[Selected extract]
● ● ● ●

3.18.3 ARC Options

The following options control the architecture variant for which code is being compiled:

-mbarrel-shifter
Generate instructions supported by barrel shifter. This is the default unless -mcpu=ARC601 or ‘ -mcpu=ARCEM ’ is in effect.
-mcpu= cpu
Set architecture type, register usage, and instruction scheduling parameters for cpu . There are also shortcut alias options available for backward compatibility and convenience. Supported values for cpu are
ARC600
arc600
Compile for ARC600. Aliases: -mA6 , -mARC600 .
ARC601
arc601
Compile for ARC601. Alias: -mARC601 .
ARC700
arc700
Compile for ARC700. Aliases: -mA7 , -mARC700 . This is the default when configured with --with-cpu=arc700 .
ARCEM
arcem
Compile for ARC EM.
ARCHS
archs
Compile for ARC HS.

-mdpfp
-mdpfp-compact
FPX: Generate Double Precision FPX instructions, tuned for the compact implementation.
-mdpfp-fast
FPX: Generate Double Precision FPX instructions, tuned for the fast implementation.
-mno-dpfp-lrsr
Disable LR and SR instructions from using FPX extension aux registers.
-mea
Generate Extended arithmetic instructions. Currently only divaw , adds , subs , and sat16 are supported. This is always enabled for -mcpu=ARC700 .
-mno-mpy
Do not generate mpy instructions for ARC700.
-mmul32x16
Generate 32x16 bit multiply and mac instructions.
-mmul64
Generate mul64 and mulu64 instructions. Only valid for -mcpu=ARC600 .
-mnorm
Generate norm instruction. This is the default if -mcpu=ARC700 is in effect.
-mspfp
-mspfp-compact
FPX: Generate Single Precision FPX instructions, tuned for the compact implementation.
-mspfp-fast
FPX: Generate Single Precision FPX instructions, tuned for the fast implementation.
-msimd
Enable generation of ARC SIMD instructions via target-specific builtins. Only valid for -mcpu=ARC700 .

● ● ● ●

[Collected data]
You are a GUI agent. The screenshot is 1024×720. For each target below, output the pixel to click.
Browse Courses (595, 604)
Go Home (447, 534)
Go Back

● ● ● ●

[Problem set]
1. Duplicate the ARC options section between "-mdpfp-fast" and "enabled for -mcpu=ARC700 .", inclusive.
2. Go on with the ARC options section from where it stops.

[Results for the exercise]
1.
-mdpfp-fast
FPX: Generate Double Precision FPX instructions, tuned for the fast implementation.
-mno-dpfp-lrsr
Disable LR and SR instructions from using FPX extension aux registers.
-mea
Generate Extended arithmetic instructions. Currently only divaw , adds , subs , and sat16 are supported. This is always enabled for -mcpu=ARC700 .

2.
-msoft-float
This option ignored; it is provided for compatibility purposes only. Software floating point code is emitted by default, and this default can overridden by FPX options; ‘ mspfp ’, ‘ mspfp-compact ’, or ‘ mspfp-fast ’ for single precision, and ‘ mdpfp ’, ‘ mdpfp-compact ’, or ‘ mdpfp-fast ’ for double precision.
-mswap
Generate swap instructions.
-matomic
This enables Locked Load/Store Conditional extension to implement atomic memopry built-in functions. Not available for ARC 6xx or ARC EM cores.
-mdiv-rem
Enable DIV/REM instructions for ARCv2 cores.
-mcode-density
Enable code density instructions for ARC EM, default on for ARC HS.
-mll64
Enable double load/store operations for ARC HS cores.
-mmpy-option= multo
Compile ARCv2 code with a multiplier design option. ‘ wlh1 ’ is the default value. The recognized values for multo are:
0
No multiplier available.
1
The multiply option is set to w: 16x16 multiplier, fully pipelined. The following instructions are enabled: MPYW, and MPYUW.
2
The multiply option is set to wlh1: 32x32 multiplier, fully pipelined (1 stage). The following instructions are additionally enabled: MPY, MPYU, MPYM, MPYMU, and MPY_S.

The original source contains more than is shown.